Gabrielle (Marion Rivard) ha vent’anni ed è affetta dalla Sindrome di Williams (esattamente come l’attrice che la interpreta), una malattia genetica rara che procura un ritardo mentale, quindi una difficoltà nell’apprendimento che però cambia da soggetto a soggetto, dipende dalle aree del cervello interessate. Chi è affetto dalla SW ha un carattere estremamente socievole ed estroverso e anche un udito sensibilissimo, non a caso sono molto portati per il canto. Gabrielle vive in un centro per ragazzi affetti da diverse sindromi. Segue delle lezioni di canto e con il coro di cui fa parte dovrà partecipare a un concorso. Con lei c’è Martin, anche lui affetto da un deficit dell’apprendimento. Si amano immensamente, con una purezza assoluta, ma la madre di Martin comincia a non essere più d’accordo con il loro rapporto quando si rende conto che i due ragazzi vogliono fare l’amore. Ma loro sono diversi.
L’idea quindi sarebbe che in determinate condizioni, e non stiamo parlando di incapacità di intendere e volere né di perversioni, bisogna placare la fame di intimità e affetto, semplicemente. Gabrielle e Martin sono condannati dal destino a qualcosa che non può essere modificato, di solito non si vince una malattia genetica, ci si adatta per istinto di sopravvivenza. Nel film questo messaggio è chiaro: arriva una seconda condanna, cioè il provare gli stessi istinti di tutti gli altri, gli stessi bisogni di innamorarsi e far sesso come tutti i normodotati. Si entra quindi in una specie di tunnel oscuro in cui si cerca di somigliare al prototipo di donna e di uomo sano ed è frustrante e doloroso. Nella pellicola questa parte è un po’ confusa ma è la verità. Alla fine ho avuto la sensazione fosse una fiaba con l’eroe, gli eroi in questo caso, il cattivo e il premio da raggiungere, il fare l’amore, solo dopo aver superato le prove.

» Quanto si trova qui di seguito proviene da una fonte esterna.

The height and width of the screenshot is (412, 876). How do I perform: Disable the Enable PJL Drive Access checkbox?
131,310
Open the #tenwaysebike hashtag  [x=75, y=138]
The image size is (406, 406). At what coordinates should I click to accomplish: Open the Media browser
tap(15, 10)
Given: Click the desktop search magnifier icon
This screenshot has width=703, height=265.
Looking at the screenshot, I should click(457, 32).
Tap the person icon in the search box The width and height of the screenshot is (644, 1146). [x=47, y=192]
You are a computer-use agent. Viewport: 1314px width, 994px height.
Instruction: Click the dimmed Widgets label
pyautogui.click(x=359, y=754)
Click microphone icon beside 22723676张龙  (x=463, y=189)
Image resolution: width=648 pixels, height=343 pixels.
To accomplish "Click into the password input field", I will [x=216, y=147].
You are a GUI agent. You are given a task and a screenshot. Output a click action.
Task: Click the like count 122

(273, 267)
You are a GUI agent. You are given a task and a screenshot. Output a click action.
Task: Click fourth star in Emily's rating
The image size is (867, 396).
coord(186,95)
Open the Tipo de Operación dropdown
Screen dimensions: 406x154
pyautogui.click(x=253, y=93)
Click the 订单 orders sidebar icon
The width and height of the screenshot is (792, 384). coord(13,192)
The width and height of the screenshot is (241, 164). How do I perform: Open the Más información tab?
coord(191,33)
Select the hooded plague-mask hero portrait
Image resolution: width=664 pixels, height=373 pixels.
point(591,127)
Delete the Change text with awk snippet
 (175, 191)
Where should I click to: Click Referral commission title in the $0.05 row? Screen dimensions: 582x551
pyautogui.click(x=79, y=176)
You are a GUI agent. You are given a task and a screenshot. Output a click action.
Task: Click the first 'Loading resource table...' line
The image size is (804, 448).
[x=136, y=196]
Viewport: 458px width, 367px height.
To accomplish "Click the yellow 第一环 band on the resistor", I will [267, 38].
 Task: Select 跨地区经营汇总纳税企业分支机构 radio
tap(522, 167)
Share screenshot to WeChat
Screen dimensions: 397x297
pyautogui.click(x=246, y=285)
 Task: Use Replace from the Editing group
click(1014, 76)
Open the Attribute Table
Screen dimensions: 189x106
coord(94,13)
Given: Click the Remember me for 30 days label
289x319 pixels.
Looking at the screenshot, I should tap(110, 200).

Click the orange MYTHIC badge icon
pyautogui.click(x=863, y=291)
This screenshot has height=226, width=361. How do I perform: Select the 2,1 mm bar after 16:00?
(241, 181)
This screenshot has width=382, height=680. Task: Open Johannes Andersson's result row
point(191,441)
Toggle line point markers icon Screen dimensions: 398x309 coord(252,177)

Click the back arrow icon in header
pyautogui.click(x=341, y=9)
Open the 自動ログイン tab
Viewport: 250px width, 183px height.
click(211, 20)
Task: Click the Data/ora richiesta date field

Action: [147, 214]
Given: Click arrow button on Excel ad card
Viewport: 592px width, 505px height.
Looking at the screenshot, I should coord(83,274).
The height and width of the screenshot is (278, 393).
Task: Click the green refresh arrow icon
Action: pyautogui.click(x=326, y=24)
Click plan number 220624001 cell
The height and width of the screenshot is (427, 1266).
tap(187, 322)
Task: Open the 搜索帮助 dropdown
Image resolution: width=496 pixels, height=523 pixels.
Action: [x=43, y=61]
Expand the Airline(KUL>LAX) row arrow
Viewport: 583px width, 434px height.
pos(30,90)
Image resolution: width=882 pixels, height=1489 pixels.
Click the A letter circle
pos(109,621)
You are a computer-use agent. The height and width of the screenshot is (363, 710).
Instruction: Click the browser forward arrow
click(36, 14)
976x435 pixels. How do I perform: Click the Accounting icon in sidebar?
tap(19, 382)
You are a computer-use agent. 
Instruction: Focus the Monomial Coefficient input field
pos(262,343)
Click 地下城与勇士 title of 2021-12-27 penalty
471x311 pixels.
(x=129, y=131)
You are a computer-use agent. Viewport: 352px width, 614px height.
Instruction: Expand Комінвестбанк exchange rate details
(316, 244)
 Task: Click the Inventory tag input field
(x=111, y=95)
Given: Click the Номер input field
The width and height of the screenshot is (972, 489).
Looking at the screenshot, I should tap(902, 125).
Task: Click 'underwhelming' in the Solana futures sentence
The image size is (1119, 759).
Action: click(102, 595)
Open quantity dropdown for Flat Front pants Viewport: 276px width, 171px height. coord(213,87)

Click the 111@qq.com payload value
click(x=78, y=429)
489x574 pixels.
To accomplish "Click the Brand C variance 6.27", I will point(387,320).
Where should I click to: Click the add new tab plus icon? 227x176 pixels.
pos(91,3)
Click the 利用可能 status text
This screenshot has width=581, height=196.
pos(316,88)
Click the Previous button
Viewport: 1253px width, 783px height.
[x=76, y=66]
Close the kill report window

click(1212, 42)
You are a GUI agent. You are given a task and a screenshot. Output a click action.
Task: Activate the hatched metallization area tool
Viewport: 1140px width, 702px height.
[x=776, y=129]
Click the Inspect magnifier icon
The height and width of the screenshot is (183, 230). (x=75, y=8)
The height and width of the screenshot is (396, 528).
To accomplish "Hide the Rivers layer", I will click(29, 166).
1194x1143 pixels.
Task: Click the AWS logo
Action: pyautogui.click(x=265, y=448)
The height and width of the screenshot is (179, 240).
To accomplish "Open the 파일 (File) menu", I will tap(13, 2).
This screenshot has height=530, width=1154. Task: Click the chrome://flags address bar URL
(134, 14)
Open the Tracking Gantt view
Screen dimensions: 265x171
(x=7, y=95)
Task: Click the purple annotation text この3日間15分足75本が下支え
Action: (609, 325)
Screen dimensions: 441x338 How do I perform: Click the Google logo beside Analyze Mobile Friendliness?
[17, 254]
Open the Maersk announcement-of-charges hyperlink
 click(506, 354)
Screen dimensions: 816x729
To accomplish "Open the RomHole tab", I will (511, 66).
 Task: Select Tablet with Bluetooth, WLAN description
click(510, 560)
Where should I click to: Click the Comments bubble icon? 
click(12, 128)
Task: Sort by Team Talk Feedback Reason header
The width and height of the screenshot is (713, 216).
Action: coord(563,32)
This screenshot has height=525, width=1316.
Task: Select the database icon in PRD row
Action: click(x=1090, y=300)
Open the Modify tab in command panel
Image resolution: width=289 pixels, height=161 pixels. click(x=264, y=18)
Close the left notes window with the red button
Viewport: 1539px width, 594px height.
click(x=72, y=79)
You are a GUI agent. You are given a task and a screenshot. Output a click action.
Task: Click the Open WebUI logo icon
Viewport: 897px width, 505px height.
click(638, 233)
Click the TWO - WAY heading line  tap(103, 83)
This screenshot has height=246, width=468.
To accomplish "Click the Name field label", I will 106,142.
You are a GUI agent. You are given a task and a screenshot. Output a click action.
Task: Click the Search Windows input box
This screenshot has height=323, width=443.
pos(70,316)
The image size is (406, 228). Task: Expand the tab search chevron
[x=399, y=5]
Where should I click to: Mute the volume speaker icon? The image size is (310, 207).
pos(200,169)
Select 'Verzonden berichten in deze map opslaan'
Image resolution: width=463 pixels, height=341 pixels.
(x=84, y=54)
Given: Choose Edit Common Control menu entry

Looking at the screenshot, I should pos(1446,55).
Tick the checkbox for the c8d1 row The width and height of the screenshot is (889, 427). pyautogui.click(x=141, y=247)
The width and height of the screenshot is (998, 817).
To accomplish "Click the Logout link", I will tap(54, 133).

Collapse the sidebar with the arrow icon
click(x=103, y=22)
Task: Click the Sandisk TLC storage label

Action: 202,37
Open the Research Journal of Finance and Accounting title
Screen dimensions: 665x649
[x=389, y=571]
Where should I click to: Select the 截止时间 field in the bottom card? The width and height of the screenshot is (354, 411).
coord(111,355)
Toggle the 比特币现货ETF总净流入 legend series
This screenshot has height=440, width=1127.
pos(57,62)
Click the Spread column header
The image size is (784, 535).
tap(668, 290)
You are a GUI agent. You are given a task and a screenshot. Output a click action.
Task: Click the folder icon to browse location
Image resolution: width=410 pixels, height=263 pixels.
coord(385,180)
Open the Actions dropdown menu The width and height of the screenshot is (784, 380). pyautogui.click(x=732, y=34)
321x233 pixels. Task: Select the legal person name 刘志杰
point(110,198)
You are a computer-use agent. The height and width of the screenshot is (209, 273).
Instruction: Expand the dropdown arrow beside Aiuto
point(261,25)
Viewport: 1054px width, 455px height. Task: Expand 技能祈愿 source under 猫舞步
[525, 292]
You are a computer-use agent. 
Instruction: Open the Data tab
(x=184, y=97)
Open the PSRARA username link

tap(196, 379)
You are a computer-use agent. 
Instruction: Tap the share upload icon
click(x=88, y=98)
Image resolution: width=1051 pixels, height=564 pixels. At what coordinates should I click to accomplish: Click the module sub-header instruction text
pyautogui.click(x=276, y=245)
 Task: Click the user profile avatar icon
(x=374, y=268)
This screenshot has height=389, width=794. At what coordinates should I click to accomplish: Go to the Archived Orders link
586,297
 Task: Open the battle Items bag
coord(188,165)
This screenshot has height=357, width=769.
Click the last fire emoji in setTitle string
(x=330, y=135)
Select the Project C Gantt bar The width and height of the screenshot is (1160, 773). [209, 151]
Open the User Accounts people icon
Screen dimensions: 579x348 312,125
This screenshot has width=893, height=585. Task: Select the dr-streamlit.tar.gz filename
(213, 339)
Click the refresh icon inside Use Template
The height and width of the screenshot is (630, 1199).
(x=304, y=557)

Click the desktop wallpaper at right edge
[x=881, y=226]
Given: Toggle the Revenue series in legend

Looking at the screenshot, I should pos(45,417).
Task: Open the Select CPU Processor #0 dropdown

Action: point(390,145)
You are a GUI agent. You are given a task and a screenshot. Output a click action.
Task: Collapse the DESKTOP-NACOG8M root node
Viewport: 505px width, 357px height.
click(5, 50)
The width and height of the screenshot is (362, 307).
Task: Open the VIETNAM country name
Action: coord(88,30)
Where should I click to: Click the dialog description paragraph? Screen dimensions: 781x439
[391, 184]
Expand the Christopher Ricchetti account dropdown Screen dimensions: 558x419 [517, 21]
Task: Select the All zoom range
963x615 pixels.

Si può contrattare il diritto all’amore? Qui non c’è qualcuno che obbliga a essere qualcosa, qui c’è qualcosa che obbliga a essere qualcuno e la società che poi inventa dei miti, che impone gli impedimenti. Jane e Gabrielle sono obbligate al compromesso per un po’ d’amore, per dei baci e delle mani, per sentirsi abbastanza giuste affinché possano avere un amore finché dura come Gabrielle, o un amore da una sola notte, come Jane. Ma devono trovare dei modi, escogitare dei piani. Sembra quasi che debbano dimostrare se un disabile può o meno fare sesso, se è conveniente, se è corretto. La cosa più triste è che succede esattamente questo nella realtà. Anche per questo ho apprezzato questi due film, perché non ci sono giri di parole, perché i giri di parole non fanno bene a nessuno.